Thrombus aspiration during percutaneous coronary intervention can result in improved rates of normal epicardial flow and myocardial perfusion, but several unmet needs remain. The purpose of the Delivery of thrombolytIcs before thrombectomy in patientS with ST-segment elevatiOn myocardiaL infarction Undergoing primary percuTaneous coronary interventION (DISSOLUTION) trial was to evaluate the hypothesis that local delivery of thrombolytics can enhance the efficacy of thrombus aspiration in patients with ST-segment elevation myocardial infarction undergoing primary percutaneous coronary intervention. A total of 102 patients with ST-segment elevation myocardial infarction and angiographic evidence of massive thrombosis in the culprit artery were randomly assigned to receive a local, intrathrombus bolus of 200,000 U of urokinase (n = 51) or saline solution (n = 51) by way of an infusion microcatheter, followed by manual aspiration thrombectomy. The end points included the final Thrombolysis In Myocardial Infarction flow grade and frame count, myocardial blush grade, 60-minute ST-segment resolution >70%, and major adverse cardiac and cerebrovascular events, defined as the death, reinfarction, stroke, or clinically driven target vessel revascularization at 6 months. The use of intrathrombus urokinase was associated with a significantly higher incidence of Thrombolysis In Myocardial Infarction flow grade 3 (90% vs 66%, p = 0.008) and lower postpercutaneous coronary intervention Thrombolysis In Myocardial Infarction frame count (19 ± 15 vs 25 ± 17, p = 0.033). The postprocedural myocardial perfusion was significantly increased with the use of urokinase (myocardial blush grade 2 or 3, 68% vs 45%, p = 0.028), with more patients showing ST-segment resolution >70% (82% vs 55%, p = 0.006). At 6 months of follow-up, the patients treated with intrathrombus urokinase showed a better major adverse cardiac event-free survival (6% vs 21%; log-rank p = 0.044). In conclusion, local, intrathrombus delivery of thrombolytics before manual thrombectomy improved the postprocedural coronary flow and myocardial perfusion and the 6-month clinical outcomes.

摘要

经皮冠状动脉介入治疗时血栓抽吸可提高心外膜正常血流和心肌灌注率,但仍存在一些未满足的需求。
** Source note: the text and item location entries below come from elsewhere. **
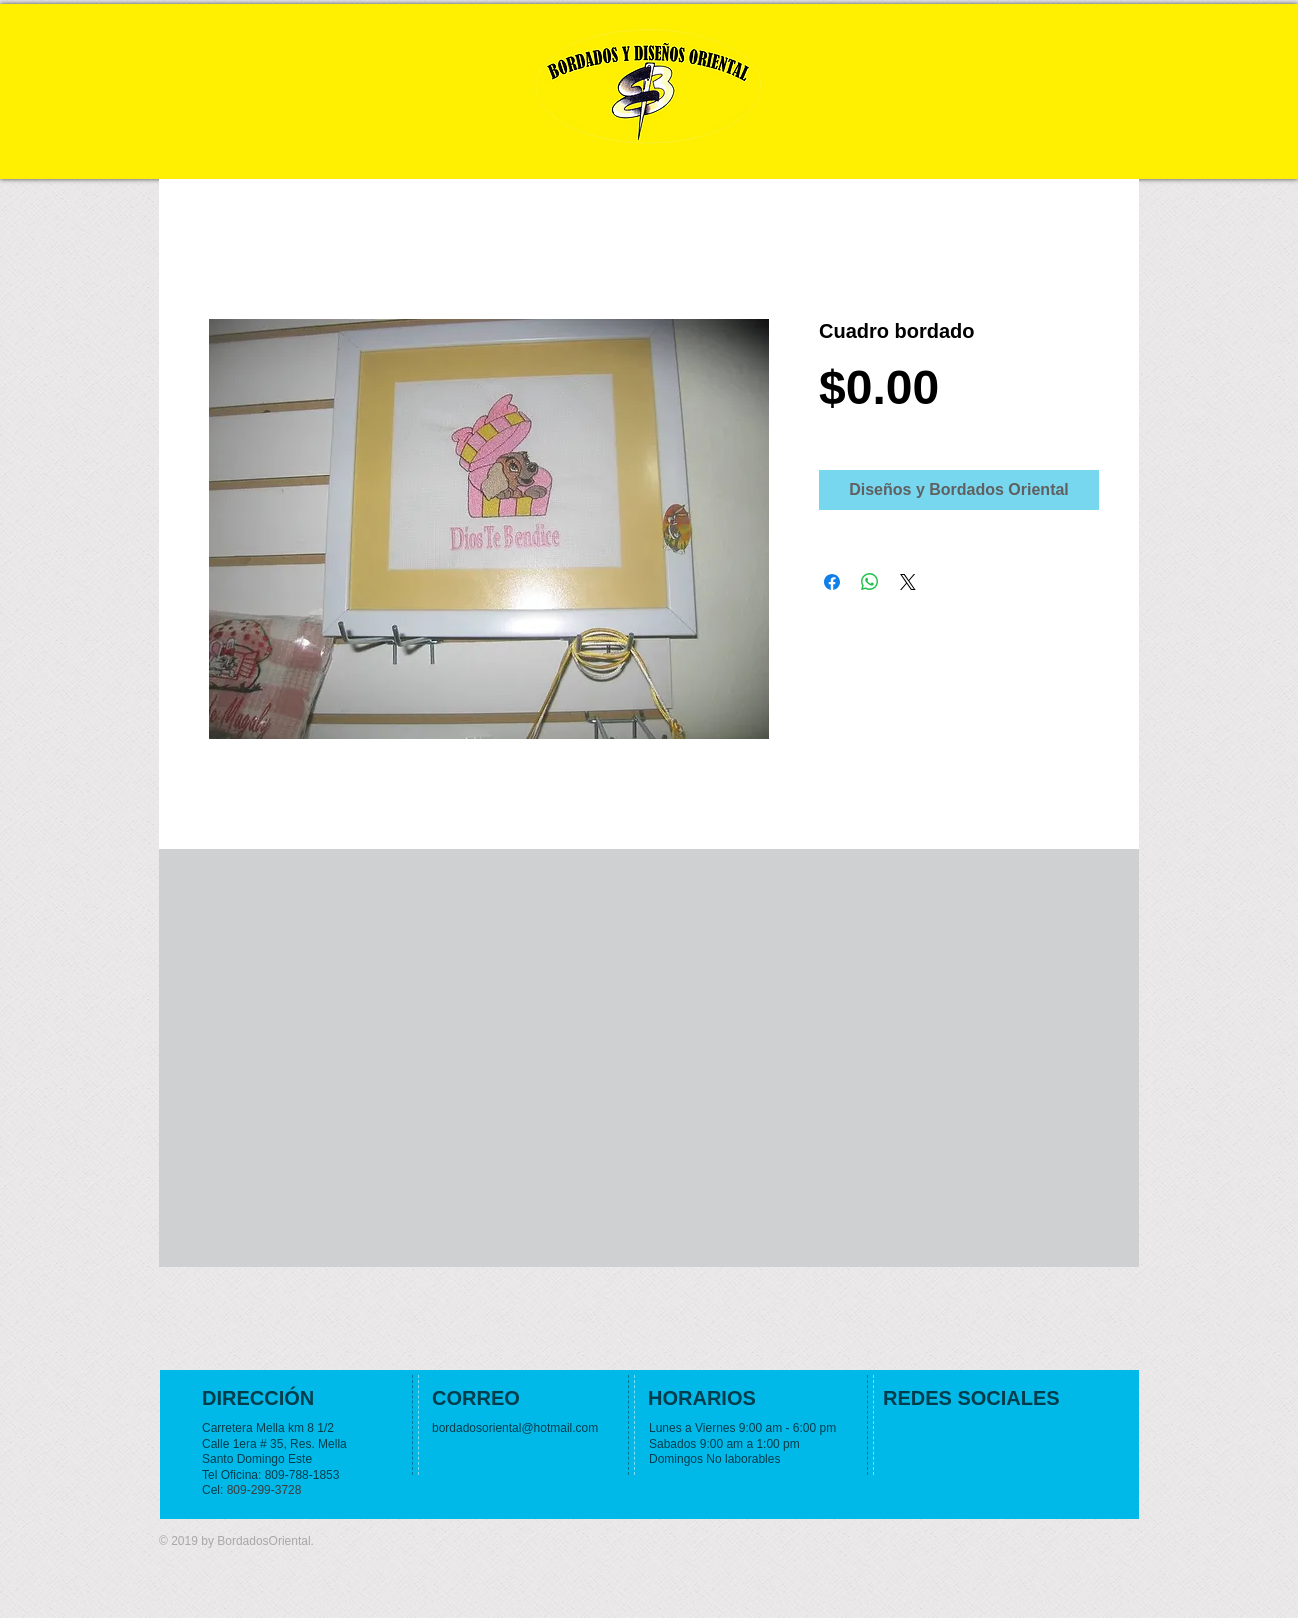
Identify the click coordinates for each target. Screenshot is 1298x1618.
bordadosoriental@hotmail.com (515, 1428)
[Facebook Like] (1007, 1437)
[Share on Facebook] (832, 582)
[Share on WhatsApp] (870, 582)
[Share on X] (908, 582)
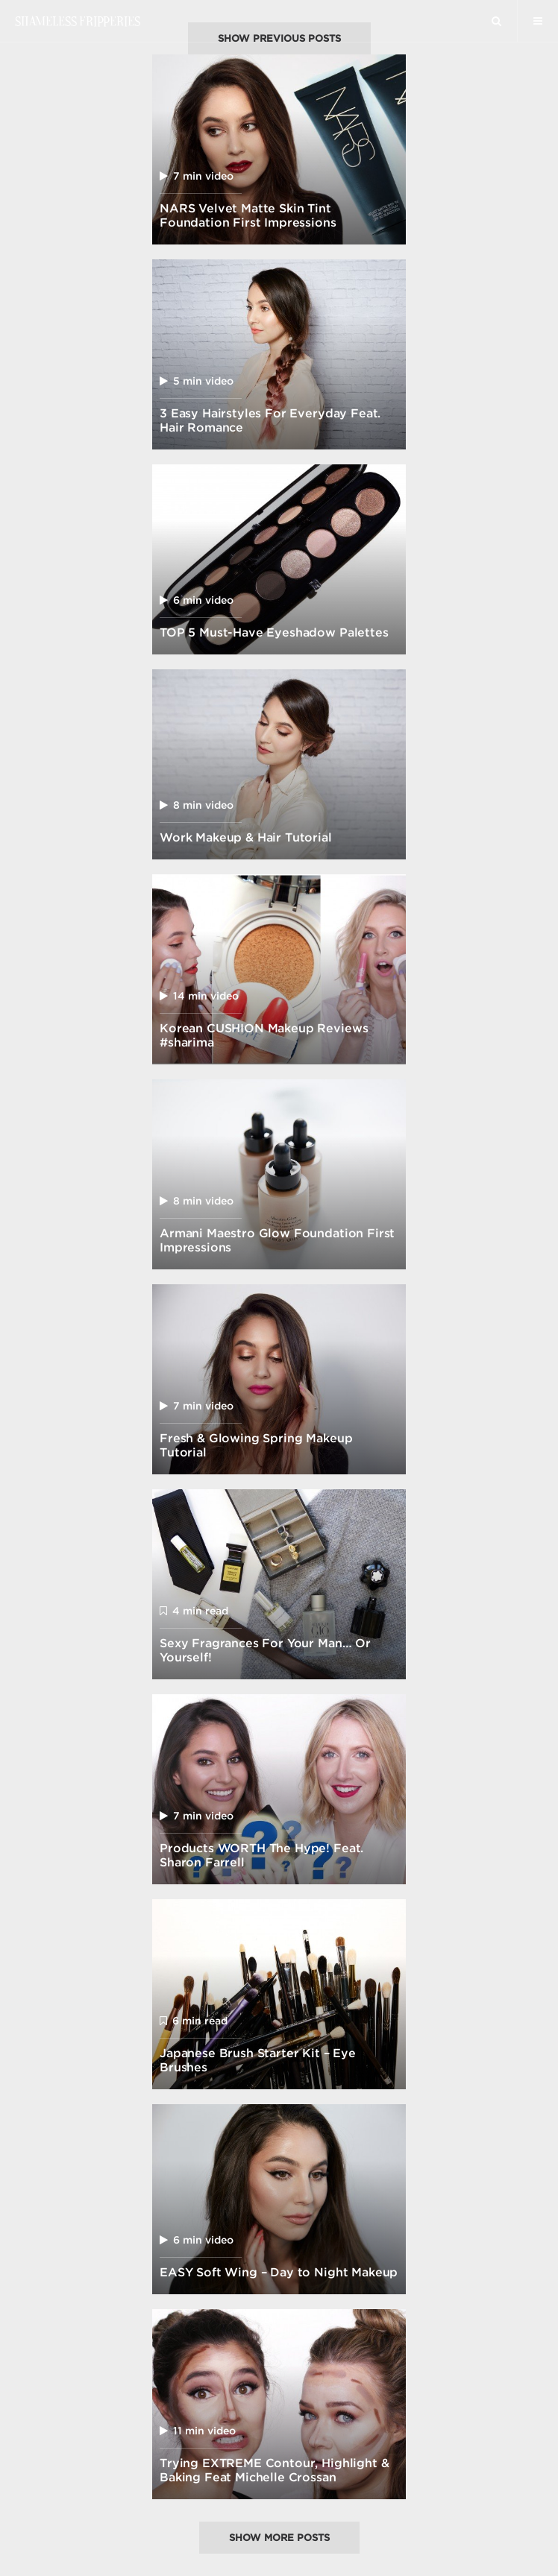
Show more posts (279, 2537)
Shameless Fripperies (77, 21)
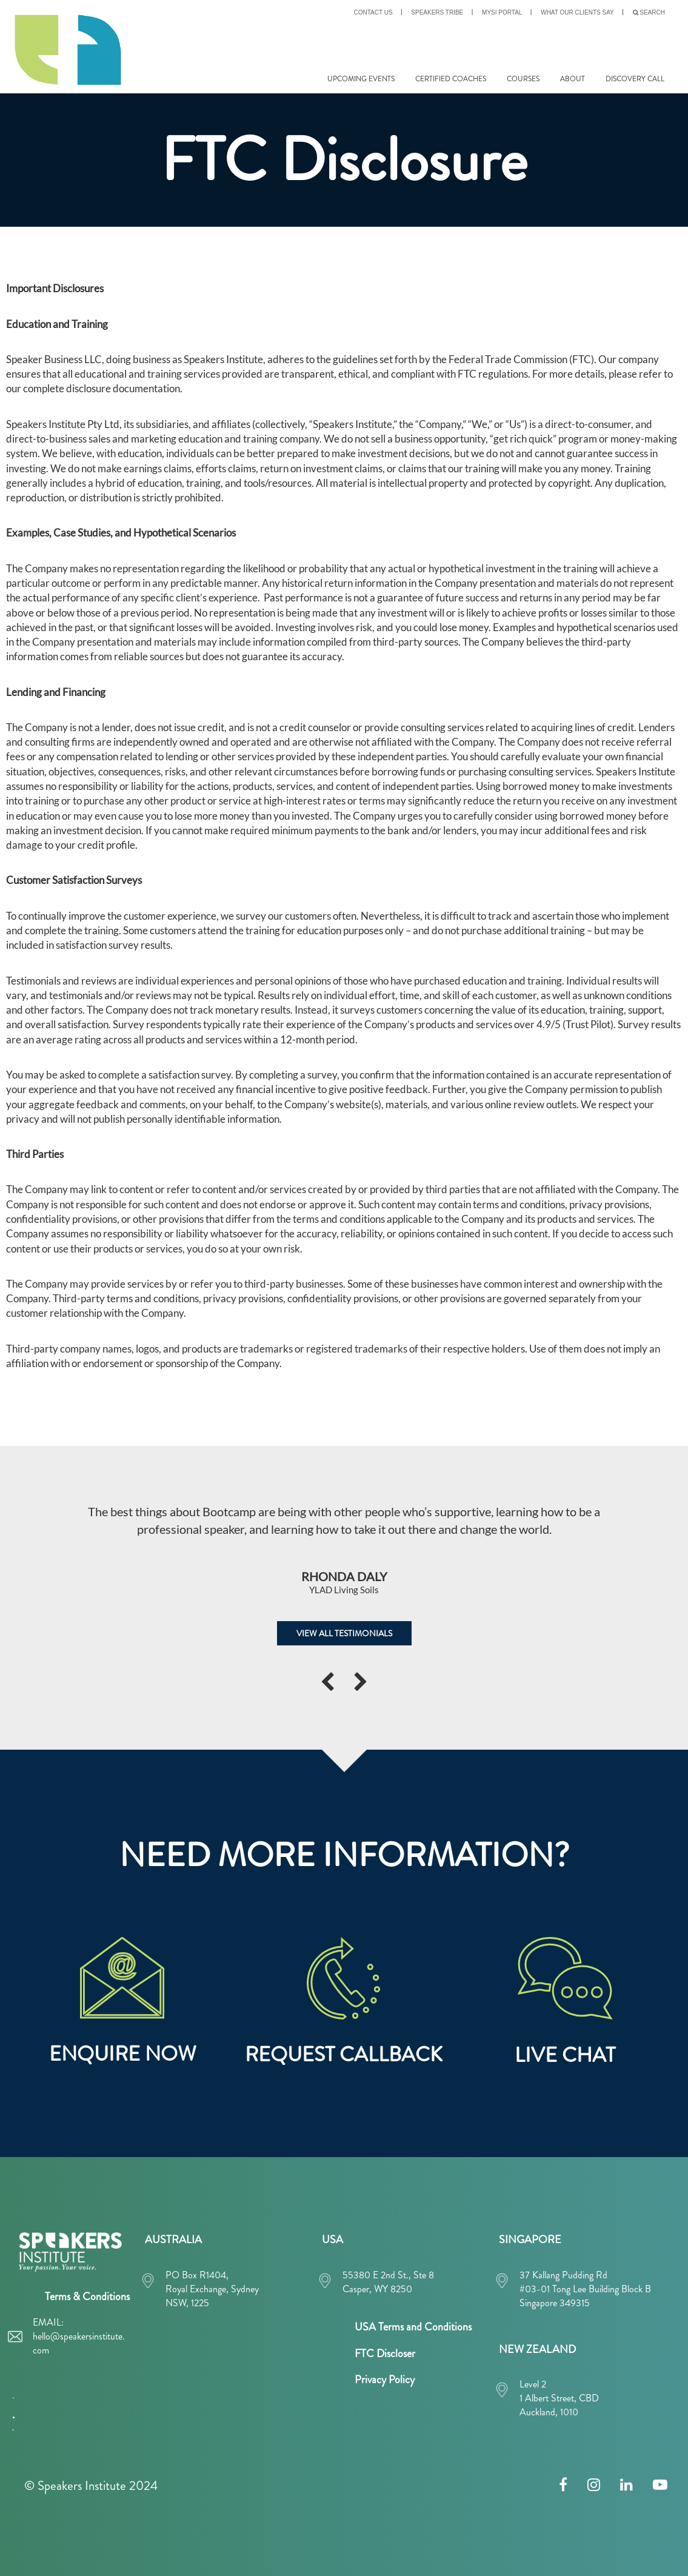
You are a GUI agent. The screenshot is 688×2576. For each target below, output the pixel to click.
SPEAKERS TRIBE (437, 12)
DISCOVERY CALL (635, 78)
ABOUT (572, 78)
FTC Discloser (385, 2353)
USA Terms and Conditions (413, 2327)
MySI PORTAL (502, 12)
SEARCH (649, 12)
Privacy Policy (385, 2379)
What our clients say (577, 12)
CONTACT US (372, 12)
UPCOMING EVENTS (361, 78)
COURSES (523, 78)
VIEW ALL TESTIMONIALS (344, 1633)
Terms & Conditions (87, 2296)
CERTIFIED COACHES (450, 78)
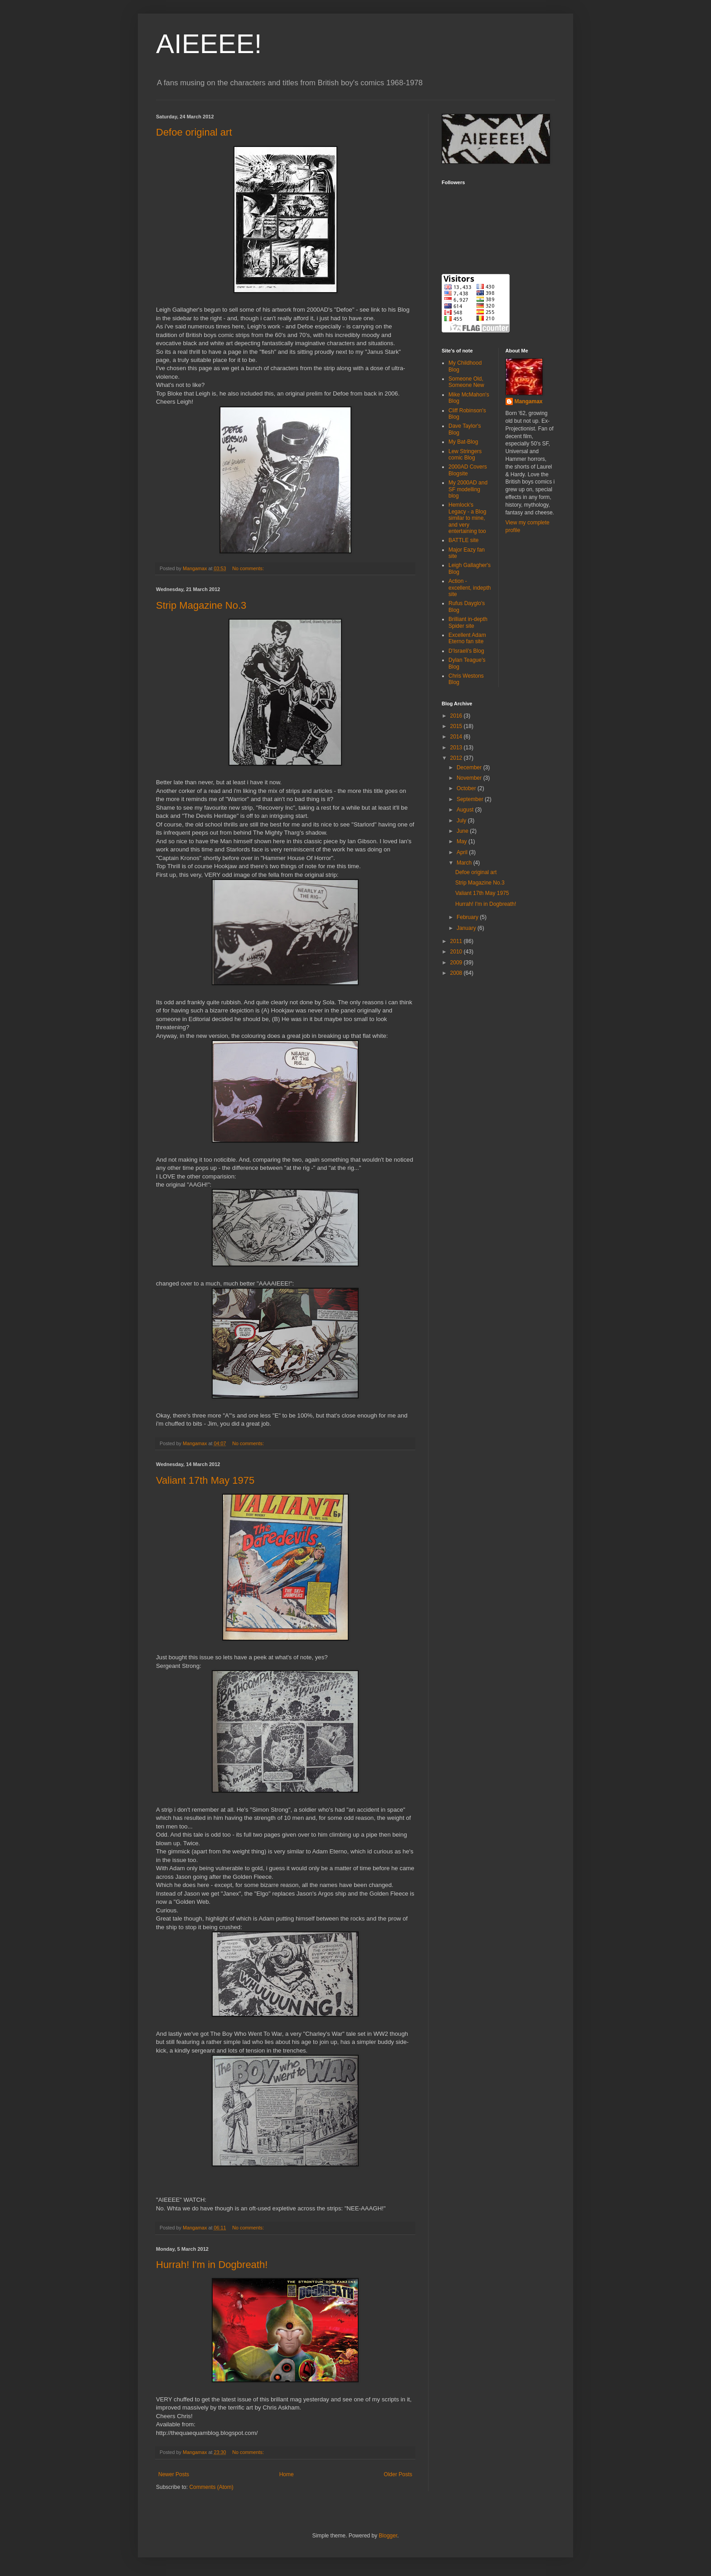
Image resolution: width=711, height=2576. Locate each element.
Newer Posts (173, 2474)
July (462, 820)
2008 (457, 973)
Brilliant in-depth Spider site (467, 622)
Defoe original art (194, 132)
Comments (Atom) (211, 2487)
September (471, 799)
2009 (457, 962)
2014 (457, 736)
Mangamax (529, 401)
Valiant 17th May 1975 (205, 1480)
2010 (457, 951)
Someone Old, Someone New (466, 382)
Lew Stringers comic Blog (465, 454)
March (465, 863)
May (462, 841)
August (466, 810)
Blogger (388, 2535)
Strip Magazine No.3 (201, 605)
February (468, 917)
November (470, 778)
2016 (457, 716)
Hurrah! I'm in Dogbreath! (212, 2264)
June (463, 831)
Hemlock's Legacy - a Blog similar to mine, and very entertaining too (467, 518)
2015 (457, 726)
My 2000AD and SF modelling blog (467, 489)
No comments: (248, 568)
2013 (457, 747)
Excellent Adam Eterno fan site (467, 638)
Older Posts (398, 2474)
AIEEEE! (209, 44)
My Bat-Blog (463, 442)
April (463, 852)
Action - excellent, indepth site (469, 587)
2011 (457, 941)
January (467, 928)
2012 (457, 758)
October (467, 788)
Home (286, 2474)
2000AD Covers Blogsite (467, 470)
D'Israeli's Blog (466, 651)
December (470, 767)
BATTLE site (463, 540)
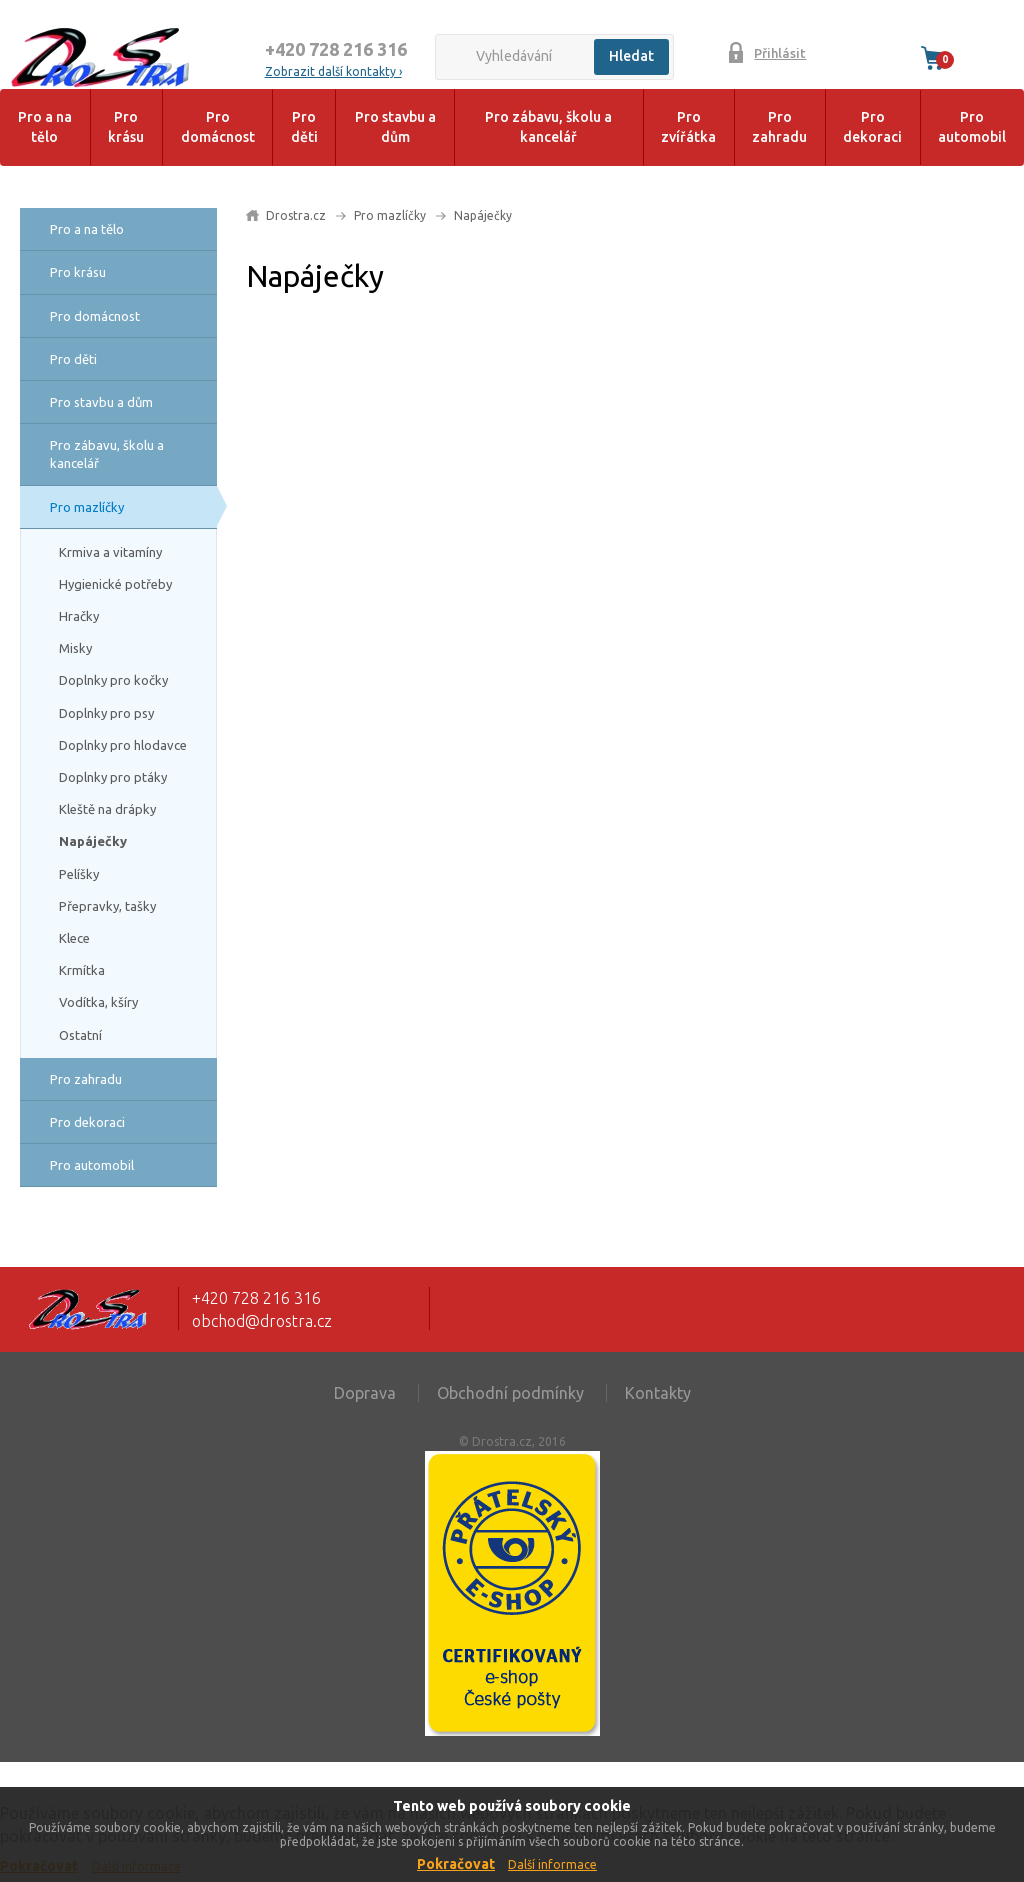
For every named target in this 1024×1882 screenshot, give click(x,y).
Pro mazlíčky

在接受直接经皮冠状动脉介入治疗的 ST 段抬高型心肌梗死患者中,在血栓切除术前行溶栓治疗(DISSOLUTION 试验)的目的是评估以下假说:在接受直接经皮冠状动脉介入治疗的 ST 段抬高型心肌梗死患者中,局部给予溶栓药物可增强血栓抽吸的疗效。共纳入 102 例 ST 段抬高型心肌梗死患者,罪犯动脉存在造影证实的大量血栓,随机分为两组,经微导管腔内给予局部、血栓内 20 万 U 尿激酶(n = 51)或生理盐水(n = 51),随后行手动血栓抽吸。主要终点包括最终血栓溶解心肌梗死血流分级和帧数、心肌染色分级、60 分钟 ST 段回落>70%,以及主要不良心脑血管事件,定义为 6 个月时死亡、再梗死、卒中和临床驱动的靶血管血运重建。血栓内给予尿激酶与更高的血栓溶解心肌梗死血流分级 3 级发生率相关(90%比 66%,p = 0.008)和更低的经皮冠状动脉介入治疗后血栓溶解心肌梗死帧数(19 ± 15 比 25 ± 17,p = 0.033)。尿激酶的应用使术后心肌灌注明显增加(心肌染色分级 2 或 3,68%比 45%,p = 0.028),更多患者 ST 段回落>70%(82%比 55%,p = 0.006)。6 个月随访时,接受血栓内尿激酶治疗的患者主要不良心脑血管事件无事件生存率更好(6%比 21%;对数秩检验 p = 0.044)。总之,在手动血栓切除术前给予局部、血栓内溶栓药物可改善术后冠状动脉血流和心肌灌注,并改善 6 个月临床结局。